They are binding legal requirements, backed by penalties.
A Market So Big, Brussels Gets to Choose the Winners

Germany alone expects hydrogen demand to reach 90–110 terawatt-hours by 2030.
Even with 10 gigawatts of domestic electrolyzers, Berlin can only produce 30–40% at home. That means 50–70% must be imported.
This is one of the largest future energy markets on Earth—and Brussels is deciding who gets access.
The €400 million Canada deal is the first clear signal.
So why Canada?
Stability, Compliance, and Trust
Canada offers three things Brussels values more than price or proximity:
Stability. Compliance. Trust.
Canada is rich in renewable resources—strong Atlantic winds, massive hydroelectric capacity in Quebec and Labrador, and vast undeveloped land. But just as important, it is a politically stable democracy with an established trade framework with the EU through CETA.
More crucially, Ottawa has committed to aligning with EU climate rules.
Washington, by contrast, is sending mixed—and increasingly troubling—signals.
From late 2024 through early 2026, U.S. politics took a sharp turn. Donald Trump returned to the White House, threatening tariffs on allies, floating remarks about absorbing Canada as the “51st state,” and—most critically—withdrawing from the Paris Climate Agreement for the second time.
For EU policymakers, this isn’t ideology.
It’s risk management.
How do you sign a 20- or 30-year energy contract with a partner whose policies can reverse every four years?

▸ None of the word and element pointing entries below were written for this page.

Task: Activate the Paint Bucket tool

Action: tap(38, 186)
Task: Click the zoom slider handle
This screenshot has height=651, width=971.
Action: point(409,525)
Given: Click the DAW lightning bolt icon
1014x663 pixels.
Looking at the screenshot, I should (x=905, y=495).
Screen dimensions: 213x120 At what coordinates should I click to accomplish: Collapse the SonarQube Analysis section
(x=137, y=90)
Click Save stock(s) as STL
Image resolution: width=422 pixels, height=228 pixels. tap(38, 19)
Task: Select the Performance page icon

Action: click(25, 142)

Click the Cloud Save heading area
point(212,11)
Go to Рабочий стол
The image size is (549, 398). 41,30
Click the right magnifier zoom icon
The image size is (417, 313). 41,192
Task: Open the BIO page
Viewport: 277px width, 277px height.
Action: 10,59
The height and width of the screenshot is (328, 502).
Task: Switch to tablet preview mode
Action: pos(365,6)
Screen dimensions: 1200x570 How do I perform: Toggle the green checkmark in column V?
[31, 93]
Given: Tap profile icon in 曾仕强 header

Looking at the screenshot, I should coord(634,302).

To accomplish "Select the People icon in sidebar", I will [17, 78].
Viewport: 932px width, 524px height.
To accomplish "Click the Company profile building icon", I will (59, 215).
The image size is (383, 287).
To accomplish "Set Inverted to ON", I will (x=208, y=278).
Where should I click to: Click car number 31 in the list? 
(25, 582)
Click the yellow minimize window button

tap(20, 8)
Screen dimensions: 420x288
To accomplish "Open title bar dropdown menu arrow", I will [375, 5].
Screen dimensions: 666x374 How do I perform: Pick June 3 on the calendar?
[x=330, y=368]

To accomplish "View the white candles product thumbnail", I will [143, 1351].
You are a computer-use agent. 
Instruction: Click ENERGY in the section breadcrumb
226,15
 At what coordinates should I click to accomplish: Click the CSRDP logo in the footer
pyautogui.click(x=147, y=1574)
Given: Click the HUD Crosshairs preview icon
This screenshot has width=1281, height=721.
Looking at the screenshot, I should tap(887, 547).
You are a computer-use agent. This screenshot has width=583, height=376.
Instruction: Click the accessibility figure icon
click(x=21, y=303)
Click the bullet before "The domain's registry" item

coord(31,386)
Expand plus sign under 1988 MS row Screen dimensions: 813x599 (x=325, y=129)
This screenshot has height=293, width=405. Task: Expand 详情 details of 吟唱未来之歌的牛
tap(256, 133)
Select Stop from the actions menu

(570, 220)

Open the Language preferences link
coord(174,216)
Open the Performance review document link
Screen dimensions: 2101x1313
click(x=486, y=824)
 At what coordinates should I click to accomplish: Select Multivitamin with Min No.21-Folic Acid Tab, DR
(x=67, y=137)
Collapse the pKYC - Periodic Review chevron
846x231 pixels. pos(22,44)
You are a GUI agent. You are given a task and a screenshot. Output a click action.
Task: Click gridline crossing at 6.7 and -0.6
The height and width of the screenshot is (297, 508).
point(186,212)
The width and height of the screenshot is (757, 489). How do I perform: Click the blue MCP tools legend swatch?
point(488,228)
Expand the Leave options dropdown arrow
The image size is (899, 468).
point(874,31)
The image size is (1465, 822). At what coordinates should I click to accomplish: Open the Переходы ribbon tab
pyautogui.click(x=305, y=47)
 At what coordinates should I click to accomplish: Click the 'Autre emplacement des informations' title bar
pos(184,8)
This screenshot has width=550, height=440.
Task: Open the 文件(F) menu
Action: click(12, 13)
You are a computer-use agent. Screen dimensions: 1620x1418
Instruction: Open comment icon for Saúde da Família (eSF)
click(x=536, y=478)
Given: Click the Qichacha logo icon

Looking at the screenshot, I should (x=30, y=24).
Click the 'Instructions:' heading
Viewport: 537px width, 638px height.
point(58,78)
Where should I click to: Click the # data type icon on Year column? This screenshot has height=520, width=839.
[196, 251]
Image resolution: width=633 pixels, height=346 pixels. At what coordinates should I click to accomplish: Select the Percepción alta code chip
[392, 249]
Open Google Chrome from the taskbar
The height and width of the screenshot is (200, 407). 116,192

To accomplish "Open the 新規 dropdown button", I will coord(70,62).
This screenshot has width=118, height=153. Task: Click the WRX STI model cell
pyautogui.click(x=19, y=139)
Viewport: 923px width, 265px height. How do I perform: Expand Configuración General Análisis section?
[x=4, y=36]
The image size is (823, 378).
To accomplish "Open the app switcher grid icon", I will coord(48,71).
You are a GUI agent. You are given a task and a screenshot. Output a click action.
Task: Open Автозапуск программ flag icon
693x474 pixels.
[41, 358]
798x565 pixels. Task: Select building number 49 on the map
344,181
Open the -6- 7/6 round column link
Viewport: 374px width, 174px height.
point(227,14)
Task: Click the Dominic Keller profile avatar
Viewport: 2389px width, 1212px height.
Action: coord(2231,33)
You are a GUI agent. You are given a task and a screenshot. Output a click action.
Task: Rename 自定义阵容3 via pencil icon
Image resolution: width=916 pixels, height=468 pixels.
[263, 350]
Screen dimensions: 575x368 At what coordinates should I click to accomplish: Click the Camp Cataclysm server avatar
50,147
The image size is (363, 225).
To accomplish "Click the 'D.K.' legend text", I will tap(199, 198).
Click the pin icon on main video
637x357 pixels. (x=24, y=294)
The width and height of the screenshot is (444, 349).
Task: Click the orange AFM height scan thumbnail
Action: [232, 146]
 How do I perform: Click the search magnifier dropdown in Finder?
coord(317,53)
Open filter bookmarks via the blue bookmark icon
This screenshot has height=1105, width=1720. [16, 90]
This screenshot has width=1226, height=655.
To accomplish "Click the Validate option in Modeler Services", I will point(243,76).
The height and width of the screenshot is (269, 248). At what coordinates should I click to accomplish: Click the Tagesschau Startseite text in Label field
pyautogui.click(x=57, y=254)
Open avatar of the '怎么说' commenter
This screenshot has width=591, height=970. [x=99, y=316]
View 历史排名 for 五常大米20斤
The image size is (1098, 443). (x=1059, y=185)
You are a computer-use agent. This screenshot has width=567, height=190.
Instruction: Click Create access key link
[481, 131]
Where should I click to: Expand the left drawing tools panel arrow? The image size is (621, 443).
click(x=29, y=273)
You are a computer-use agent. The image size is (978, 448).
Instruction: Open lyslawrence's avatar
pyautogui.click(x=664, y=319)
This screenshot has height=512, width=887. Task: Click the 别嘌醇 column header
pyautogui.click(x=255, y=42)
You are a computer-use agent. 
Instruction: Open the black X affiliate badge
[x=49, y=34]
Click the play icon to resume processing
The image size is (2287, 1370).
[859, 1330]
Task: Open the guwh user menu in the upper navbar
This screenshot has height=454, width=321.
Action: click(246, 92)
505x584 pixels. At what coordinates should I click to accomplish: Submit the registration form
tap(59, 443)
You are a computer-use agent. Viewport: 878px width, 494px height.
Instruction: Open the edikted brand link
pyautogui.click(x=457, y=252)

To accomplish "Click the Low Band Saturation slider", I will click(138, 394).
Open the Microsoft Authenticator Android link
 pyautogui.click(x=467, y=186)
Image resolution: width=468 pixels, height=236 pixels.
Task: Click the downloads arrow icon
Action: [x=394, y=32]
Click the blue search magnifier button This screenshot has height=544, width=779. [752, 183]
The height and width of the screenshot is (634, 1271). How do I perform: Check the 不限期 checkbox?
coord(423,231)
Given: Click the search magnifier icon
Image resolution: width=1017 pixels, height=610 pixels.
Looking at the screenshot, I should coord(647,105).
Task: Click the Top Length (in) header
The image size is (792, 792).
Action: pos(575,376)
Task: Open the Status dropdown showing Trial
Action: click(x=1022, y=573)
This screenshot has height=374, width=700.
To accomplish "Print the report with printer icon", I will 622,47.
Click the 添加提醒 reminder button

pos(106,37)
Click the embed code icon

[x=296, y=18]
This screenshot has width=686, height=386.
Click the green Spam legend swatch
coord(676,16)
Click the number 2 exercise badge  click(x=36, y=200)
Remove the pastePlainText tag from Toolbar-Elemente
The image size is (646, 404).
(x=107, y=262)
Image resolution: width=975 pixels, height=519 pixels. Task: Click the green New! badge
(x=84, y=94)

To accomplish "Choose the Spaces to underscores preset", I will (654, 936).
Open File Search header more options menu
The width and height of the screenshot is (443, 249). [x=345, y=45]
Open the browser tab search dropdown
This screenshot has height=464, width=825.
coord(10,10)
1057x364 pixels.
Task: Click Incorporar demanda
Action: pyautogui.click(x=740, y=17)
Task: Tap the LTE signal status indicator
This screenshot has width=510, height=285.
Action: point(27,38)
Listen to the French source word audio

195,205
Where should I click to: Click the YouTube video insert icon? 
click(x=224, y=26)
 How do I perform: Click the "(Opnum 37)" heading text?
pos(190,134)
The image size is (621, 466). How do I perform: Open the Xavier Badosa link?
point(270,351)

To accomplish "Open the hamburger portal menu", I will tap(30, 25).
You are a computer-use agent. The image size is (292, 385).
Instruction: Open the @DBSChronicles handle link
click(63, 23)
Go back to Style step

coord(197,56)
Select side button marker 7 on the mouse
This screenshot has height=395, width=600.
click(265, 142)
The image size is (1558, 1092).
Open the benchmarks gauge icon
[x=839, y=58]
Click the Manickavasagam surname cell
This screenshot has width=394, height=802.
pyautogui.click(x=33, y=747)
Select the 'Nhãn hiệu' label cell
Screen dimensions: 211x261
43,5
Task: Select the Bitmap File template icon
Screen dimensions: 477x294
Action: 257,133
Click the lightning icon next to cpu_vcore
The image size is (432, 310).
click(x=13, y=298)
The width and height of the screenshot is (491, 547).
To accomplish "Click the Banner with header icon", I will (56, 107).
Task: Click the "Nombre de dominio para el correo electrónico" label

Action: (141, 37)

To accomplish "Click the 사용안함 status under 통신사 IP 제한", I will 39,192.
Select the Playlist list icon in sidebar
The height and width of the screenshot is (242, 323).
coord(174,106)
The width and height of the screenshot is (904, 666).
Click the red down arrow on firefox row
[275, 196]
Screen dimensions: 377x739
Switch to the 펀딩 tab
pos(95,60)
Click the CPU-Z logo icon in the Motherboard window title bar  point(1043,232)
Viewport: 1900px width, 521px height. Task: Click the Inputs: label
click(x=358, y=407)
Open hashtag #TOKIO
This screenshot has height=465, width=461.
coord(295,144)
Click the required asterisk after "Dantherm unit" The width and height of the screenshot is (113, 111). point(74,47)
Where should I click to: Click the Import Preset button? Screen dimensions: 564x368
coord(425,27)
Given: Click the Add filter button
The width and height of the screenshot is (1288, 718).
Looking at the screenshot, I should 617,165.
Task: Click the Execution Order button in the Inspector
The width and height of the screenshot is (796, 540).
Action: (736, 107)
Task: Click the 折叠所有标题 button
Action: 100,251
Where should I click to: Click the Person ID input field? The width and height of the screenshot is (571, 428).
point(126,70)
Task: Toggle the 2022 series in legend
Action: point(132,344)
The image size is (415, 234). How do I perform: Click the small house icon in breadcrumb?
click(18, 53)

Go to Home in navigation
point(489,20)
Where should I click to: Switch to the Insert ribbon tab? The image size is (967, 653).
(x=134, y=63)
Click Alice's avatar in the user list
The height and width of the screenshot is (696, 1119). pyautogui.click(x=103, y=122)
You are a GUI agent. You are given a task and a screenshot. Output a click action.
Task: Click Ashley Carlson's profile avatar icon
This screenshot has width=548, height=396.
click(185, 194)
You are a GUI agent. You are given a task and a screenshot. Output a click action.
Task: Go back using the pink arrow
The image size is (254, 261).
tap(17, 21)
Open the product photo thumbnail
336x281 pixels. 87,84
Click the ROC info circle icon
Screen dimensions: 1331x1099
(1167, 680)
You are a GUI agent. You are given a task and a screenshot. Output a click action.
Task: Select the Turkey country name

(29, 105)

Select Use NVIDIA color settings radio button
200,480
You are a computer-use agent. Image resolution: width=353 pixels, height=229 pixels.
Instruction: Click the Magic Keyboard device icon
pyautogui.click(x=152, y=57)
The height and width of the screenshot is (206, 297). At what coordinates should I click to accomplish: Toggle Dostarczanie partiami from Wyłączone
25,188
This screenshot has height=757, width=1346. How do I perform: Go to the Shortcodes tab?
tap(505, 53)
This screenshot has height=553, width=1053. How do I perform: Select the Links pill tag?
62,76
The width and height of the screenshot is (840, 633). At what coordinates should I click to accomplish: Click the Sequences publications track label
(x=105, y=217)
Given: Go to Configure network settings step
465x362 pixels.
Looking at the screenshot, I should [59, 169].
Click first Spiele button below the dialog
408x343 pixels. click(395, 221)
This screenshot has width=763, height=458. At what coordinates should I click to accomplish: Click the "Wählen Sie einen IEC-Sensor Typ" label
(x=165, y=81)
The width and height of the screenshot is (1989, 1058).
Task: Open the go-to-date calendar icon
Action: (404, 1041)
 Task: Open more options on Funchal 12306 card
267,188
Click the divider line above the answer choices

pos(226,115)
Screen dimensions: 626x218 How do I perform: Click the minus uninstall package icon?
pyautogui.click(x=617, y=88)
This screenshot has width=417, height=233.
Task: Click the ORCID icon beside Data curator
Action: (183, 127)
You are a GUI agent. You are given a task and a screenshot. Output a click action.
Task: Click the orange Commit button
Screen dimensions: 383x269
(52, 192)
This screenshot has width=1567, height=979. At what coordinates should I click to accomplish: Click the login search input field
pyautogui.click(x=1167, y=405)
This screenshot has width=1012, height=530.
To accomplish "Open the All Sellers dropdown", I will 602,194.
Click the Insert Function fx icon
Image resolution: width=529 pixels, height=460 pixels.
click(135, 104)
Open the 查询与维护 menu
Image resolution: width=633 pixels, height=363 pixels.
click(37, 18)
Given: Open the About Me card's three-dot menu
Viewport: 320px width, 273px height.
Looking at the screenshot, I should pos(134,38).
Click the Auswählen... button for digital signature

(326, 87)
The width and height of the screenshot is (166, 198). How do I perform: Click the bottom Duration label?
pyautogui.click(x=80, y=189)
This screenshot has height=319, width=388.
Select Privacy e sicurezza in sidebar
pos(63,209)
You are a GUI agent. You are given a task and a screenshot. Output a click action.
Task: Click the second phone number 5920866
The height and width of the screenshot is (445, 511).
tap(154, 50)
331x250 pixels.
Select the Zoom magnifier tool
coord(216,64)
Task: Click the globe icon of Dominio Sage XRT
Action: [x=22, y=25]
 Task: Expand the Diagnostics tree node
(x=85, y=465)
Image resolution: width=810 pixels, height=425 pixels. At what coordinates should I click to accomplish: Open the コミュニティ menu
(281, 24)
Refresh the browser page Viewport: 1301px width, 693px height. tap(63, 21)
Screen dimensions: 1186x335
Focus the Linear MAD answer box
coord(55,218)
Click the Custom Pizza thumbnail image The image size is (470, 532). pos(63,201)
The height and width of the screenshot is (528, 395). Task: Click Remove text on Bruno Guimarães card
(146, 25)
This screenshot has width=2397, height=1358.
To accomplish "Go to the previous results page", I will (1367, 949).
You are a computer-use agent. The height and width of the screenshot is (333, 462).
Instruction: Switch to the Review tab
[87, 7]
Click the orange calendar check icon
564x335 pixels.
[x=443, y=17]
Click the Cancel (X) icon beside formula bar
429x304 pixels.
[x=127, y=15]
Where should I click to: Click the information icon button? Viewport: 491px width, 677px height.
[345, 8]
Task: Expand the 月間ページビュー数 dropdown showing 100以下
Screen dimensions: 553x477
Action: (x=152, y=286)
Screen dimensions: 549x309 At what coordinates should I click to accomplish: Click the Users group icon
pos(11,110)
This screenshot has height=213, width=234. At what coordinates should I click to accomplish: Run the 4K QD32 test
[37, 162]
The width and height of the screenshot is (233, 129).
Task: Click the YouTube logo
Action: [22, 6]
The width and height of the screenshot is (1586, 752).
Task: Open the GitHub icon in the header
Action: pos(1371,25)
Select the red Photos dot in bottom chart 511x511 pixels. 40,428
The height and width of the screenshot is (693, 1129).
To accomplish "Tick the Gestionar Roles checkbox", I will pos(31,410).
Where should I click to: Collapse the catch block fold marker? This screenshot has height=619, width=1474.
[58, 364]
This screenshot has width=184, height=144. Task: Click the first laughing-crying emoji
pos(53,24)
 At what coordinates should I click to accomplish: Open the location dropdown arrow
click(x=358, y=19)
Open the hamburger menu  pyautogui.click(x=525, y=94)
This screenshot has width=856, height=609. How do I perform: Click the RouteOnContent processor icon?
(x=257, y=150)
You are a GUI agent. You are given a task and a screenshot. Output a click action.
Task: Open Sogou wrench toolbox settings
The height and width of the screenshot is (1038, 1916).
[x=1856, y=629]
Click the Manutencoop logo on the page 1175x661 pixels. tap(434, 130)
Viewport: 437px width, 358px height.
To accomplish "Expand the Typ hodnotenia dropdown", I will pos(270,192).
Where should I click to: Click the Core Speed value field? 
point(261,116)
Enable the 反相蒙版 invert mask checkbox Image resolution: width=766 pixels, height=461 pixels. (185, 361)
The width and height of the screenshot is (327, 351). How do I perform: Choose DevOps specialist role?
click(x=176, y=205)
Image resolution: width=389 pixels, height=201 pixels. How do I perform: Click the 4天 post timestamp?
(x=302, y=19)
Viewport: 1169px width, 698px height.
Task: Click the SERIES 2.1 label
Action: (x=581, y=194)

The Technical Wall the U.S. Can’t Climb

There’s also a hard technical reality.
Most hydrogen produced in the United States today is blue hydrogen—made from natural gas with carbon capture. While this reduces emissions on paper, it fails the EU’s RFNBO definition.
Brussels does not allow fossil-based hydrogen, with or without carbon capture.
This isn’t a bureaucratic quirk—it’s a strategic firewall, designed to prevent Europe from replacing one dependency with another that could collapse under political pressure.
Canada’s Big Promise—and Its Big Problem
On paper, Canada is positioning itself as a future green hydrogen superpower, targeting 6 million tons of exports by 2050, with Europe as its primary market.
The €400 million agreement is a powerful political signal.
Brussels is effectively saying:
“We trust you as a long-term partner.”
But between commitment and reality, the gap is still enormous.
Consider Stephenville, Newfoundland—a coastal town of just over 6,000 people. Once dependent on fishing and paper mills, it became a symbol of Canada’s hydrogen dream.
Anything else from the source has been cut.